Más pronto de lo que pensamos, los niños palestinos muertos empezarán a parecerse demasiado unos a otros. Al final, la brutalidad se vuelve monótona para los ojos del espectador en este privilegiado rincón del mundo: unos escombros por aquí, una desesperación entre los civiles por allá, unas familias destrozadas, unos bombardeos televisados, un puñadito de víctimas con secuelas físicas y psicológicas que les perseguirán de por vida… Vista una masacre, vistas todas. También se asemejan una barbaridad las tibias declaraciones de “preocupación y tristeza” que lanzan solemnemente algunos líderes. “Solidaridad con las víctimas, ¡que viva la paz!”. Sus gramitos de equidistancia o directamente su apoyo decidido al ‘derecho de Israel a defenderse’ y pa’lante con la vida, que esas reuniones en Bruselas no van a celebrarse solas.
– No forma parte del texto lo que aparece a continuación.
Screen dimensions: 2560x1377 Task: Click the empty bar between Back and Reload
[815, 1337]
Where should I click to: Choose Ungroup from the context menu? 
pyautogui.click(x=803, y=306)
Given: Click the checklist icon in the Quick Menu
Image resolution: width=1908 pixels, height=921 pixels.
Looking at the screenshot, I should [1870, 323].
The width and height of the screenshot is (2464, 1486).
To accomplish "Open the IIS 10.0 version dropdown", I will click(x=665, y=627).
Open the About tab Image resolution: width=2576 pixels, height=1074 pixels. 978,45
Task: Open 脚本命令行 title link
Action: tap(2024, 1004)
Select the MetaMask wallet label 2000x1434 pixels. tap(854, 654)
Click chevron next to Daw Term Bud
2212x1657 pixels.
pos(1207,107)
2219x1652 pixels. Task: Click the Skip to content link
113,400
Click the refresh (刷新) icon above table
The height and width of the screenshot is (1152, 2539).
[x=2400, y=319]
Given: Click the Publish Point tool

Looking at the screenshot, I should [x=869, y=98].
Ahora todavía estamos en la fase de horrorizarnos por asistir en directo a un genocidio. El recuento de difuntos y heridos nos pone los pelos de punta. Nos consterna el silencio, la indiferencia o la pasividad de la comunidad internacional. Pero tenemos desarrollada una asombrosa (e inquietante) capacidad para normalizar el horror: unos cuantos centenares de cadáveres más y formará ya parte de nuestra cotidianeidad.
La cadencia por la que la gran tragedia de hoy se convierte en la nota al pie de mañana ya nos la sabemos: los medios le irán dedicando menos tiempo y espacio, lanzaremos menos tuits y retuits sobre esa materia, las figuras públicas dejarán de pronunciarse al respecto y, poco a poco, irá desapareciendo de nuestras conversaciones e inquietudes. Lo de siempre, vaya.
Pero es que, ¿acaso no tenemos derecho al estímulo constante, a ser entretenidos con heterogéneas ‘últimas horas’ que nos conmuevan o nos perturben un poquillo? ¿Acaso no merecemos que se nos proporcione cada cierto tiempo una hornada de temas en los que fijarnos unos días hasta olvidarlos por completo y pasar a otra cosa, mariposa? ¿Acaso tras una agotadora jornada de duro trabajo no nos hemos ganado una sesión de scrolling lobotomizante, variadito y sorprendente? Desde estas líneas, reivindico una necesidad tan básica como poder exclamar de vez en cuando un fugaz “¡Qué horror, pobre gente!” antes de poner otra lavadora.
Lo importante es que siempre haya una nueva casilla de la ruleta de la actualidad (o una vieja, pero recuperada periódicamente) en la que caer. Un acontecimiento más llamativo, más escabroso, más estrambótico, crispante o perturbador. Un buen capazo de opiniones con un centímetro de profundidad esperando a ser lanzadas al mundo. Cuanto menos contexto y más declaraciones con gancho, muchísimo mejor para todos. ¡Es la economía de la atención, amigo!
La duda fundamental es qué aspecto tendrá el próximo asunto que se apodere de nuestro interés en los meses venideros. ¿Será una medida gubernamental pequeñísima que haga entrar en combustión espontánea al extremo centro patrio? ¿Quizás algún avance social con el que los tertulianos del apocalipsis pronostiquen la total debacle de Occidente? ¿Un desastre natural o una guerra en algún enclave geográfico cuyos supuestos expertos no sepan hoy por hoy situar en el mapa? ¿Habrá profetas clamando por las calles con una campana que se rompe España? ¿Nos pondremos a reproducir obsesivamente en redes y medios la enésima patochada calculada del dirigente sensacionalista y sin escrúpulos de turno, de modo que a) dejemos que marque nuestra agenda y b) desvíe la atención de otras acciones menos extravagantes pero mucho más dañinas? ¿Será un problema puntual y delimitado convertido en amenaza colectiva con la que aterrorizar a la población?
No lo sabemos, pero ahí reside precisamente la magia. Ahora tenemos los cadáveres gazatíes en primer plano, pero ante nosotros se abre todo un dinámico océano de posibilidades. ¿No es emocionante?